Study material >>
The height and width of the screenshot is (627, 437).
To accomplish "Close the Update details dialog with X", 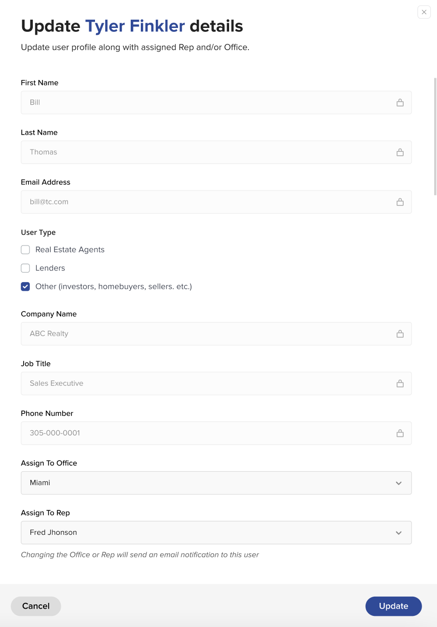I will [424, 12].
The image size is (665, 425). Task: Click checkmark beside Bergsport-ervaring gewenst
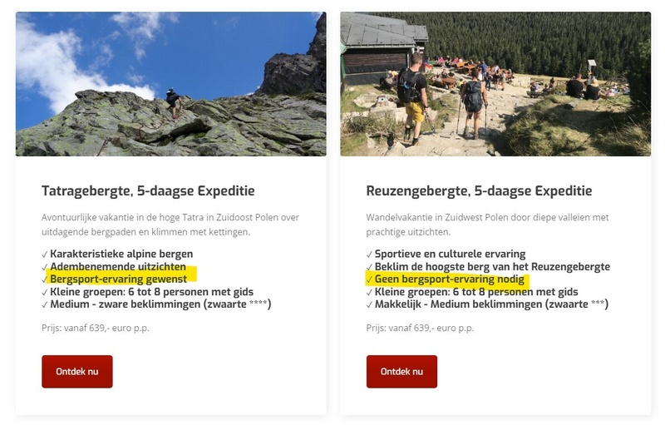pos(45,279)
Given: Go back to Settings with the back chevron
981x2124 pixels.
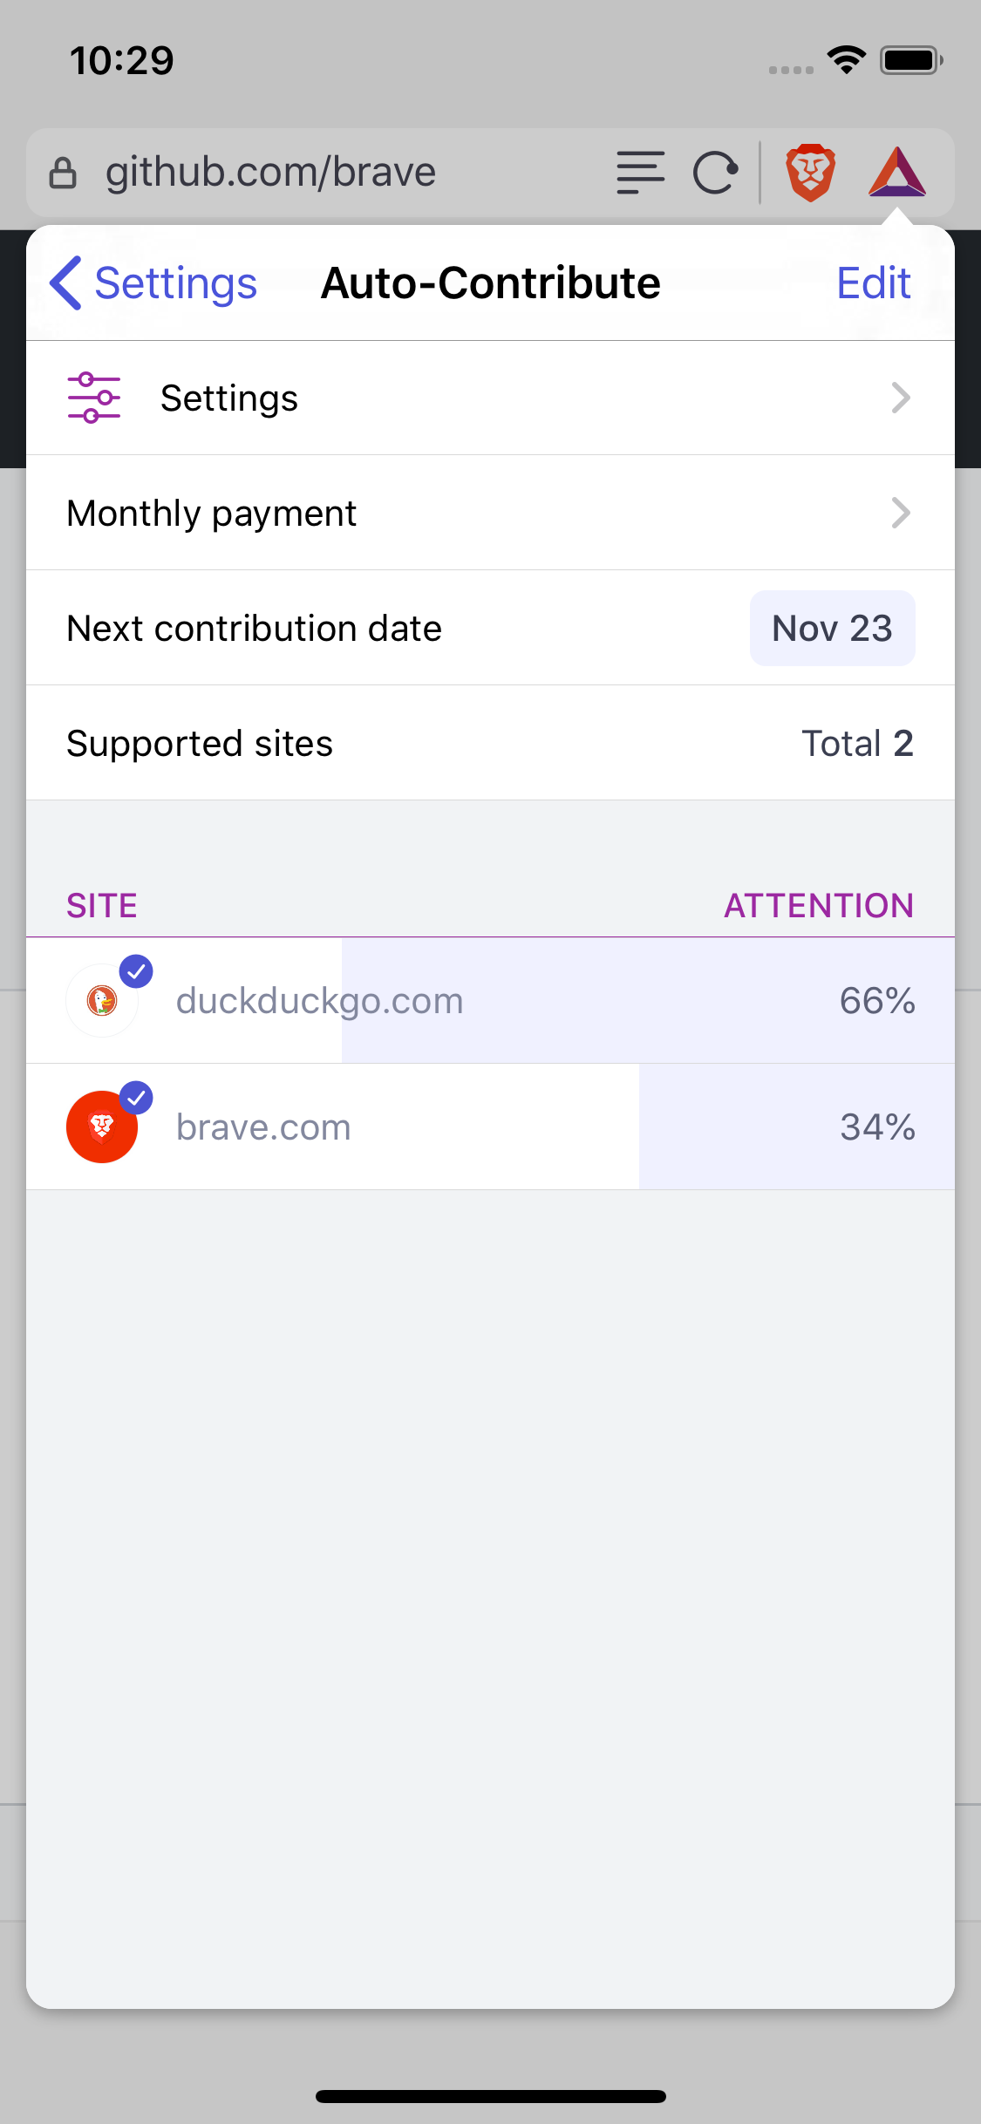Looking at the screenshot, I should point(66,283).
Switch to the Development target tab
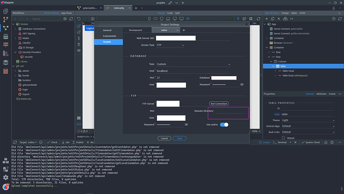Viewport: 344px width, 194px height. click(x=136, y=30)
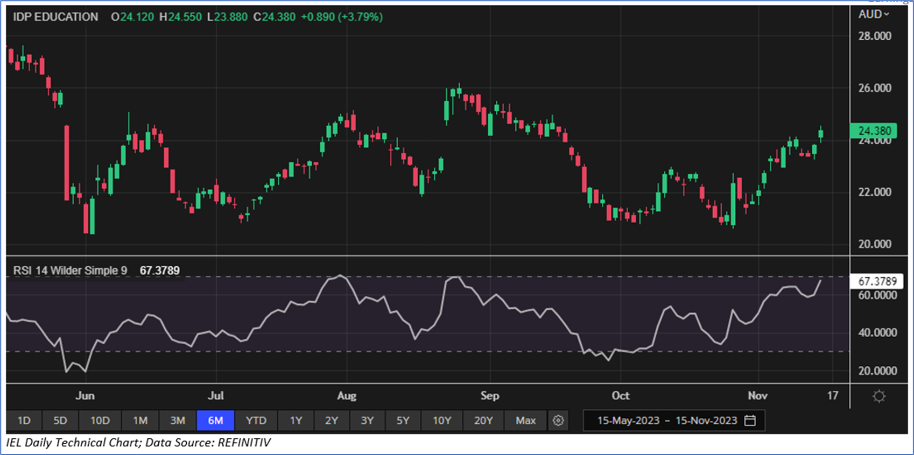Image resolution: width=914 pixels, height=455 pixels.
Task: Click the 24.380 current price tag
Action: [874, 131]
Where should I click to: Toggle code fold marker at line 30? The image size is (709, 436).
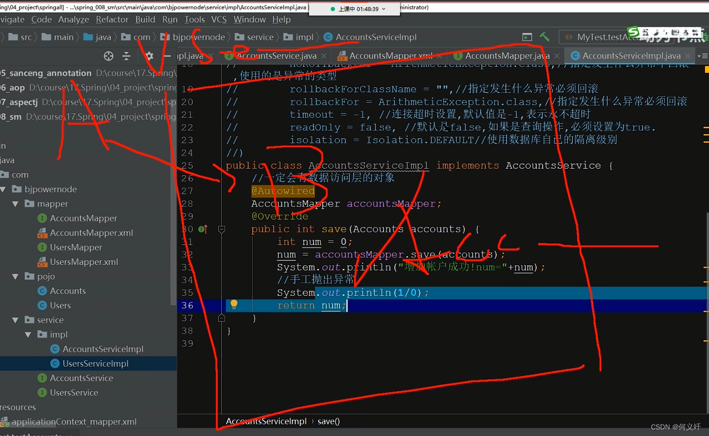click(222, 229)
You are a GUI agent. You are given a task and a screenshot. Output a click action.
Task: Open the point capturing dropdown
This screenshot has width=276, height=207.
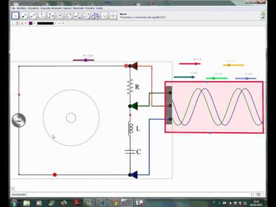(x=24, y=24)
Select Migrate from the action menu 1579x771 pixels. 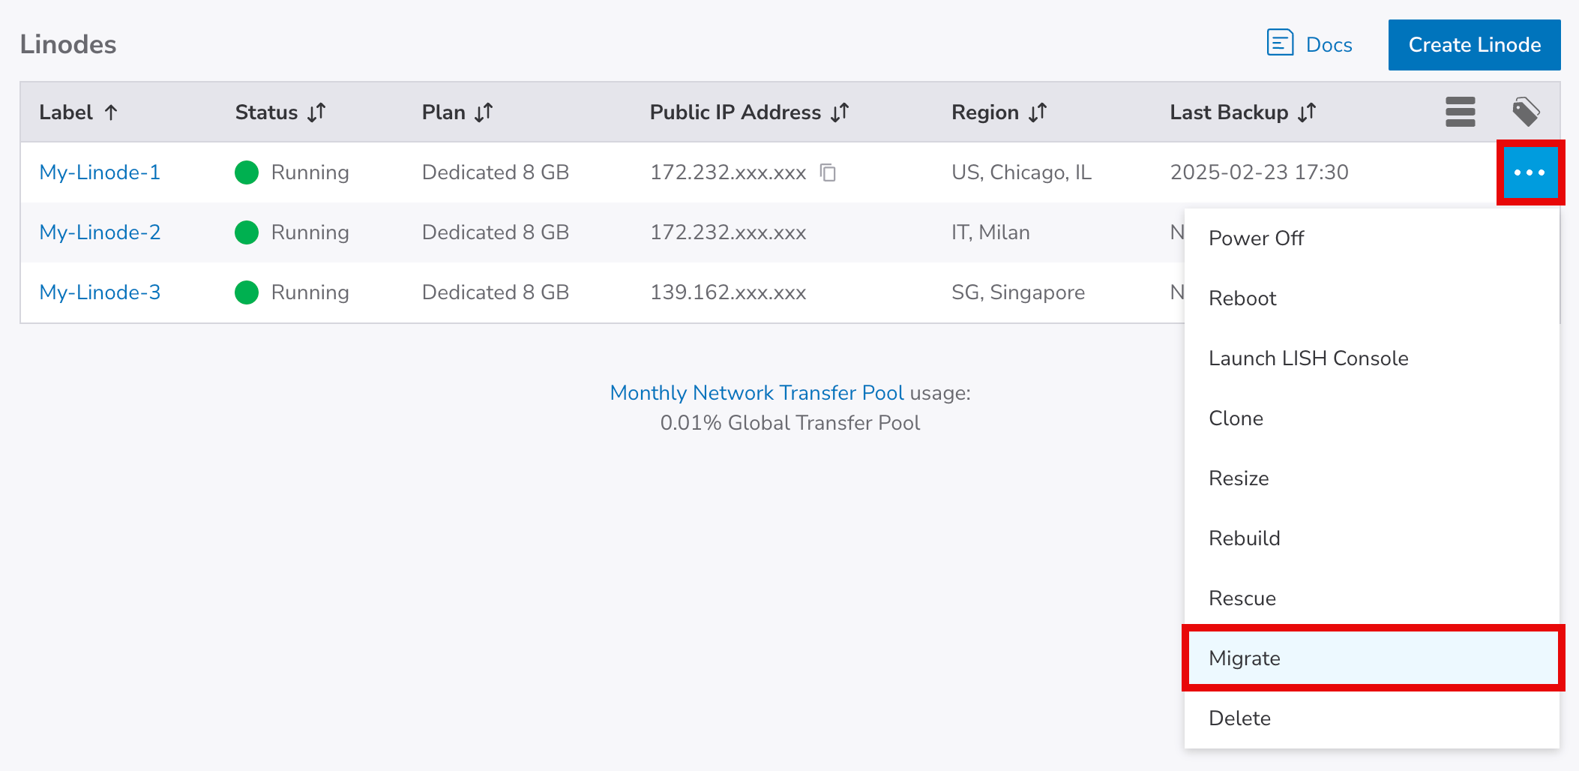click(1245, 658)
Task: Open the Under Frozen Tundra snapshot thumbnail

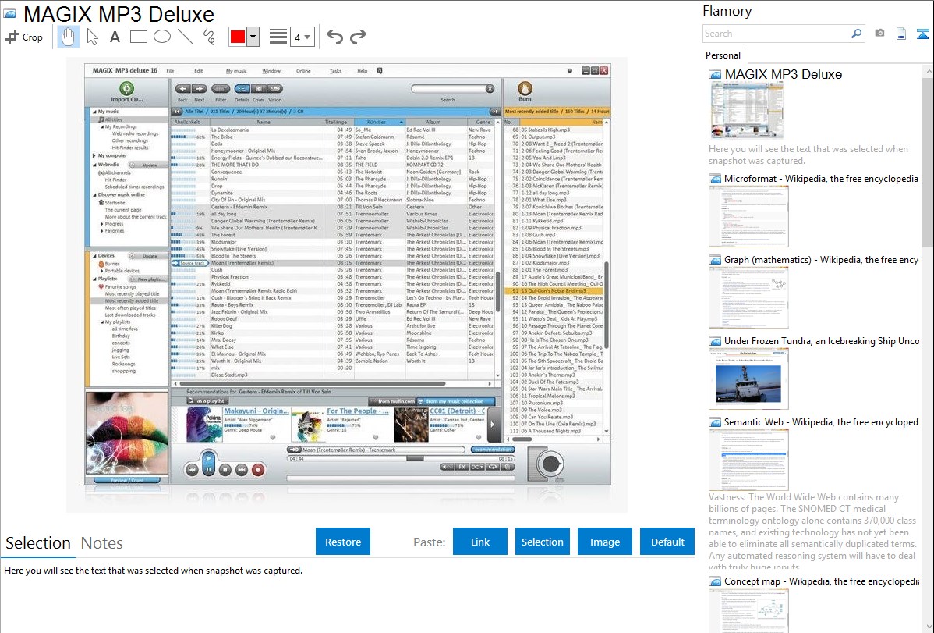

Problem to solve >>
Search the entries for the word "Open" and pick out every line that holds it.

Solution >>
Task: Open the point capturing dropdown
Task: Open the Under Frozen Tundra snapshot thumbnail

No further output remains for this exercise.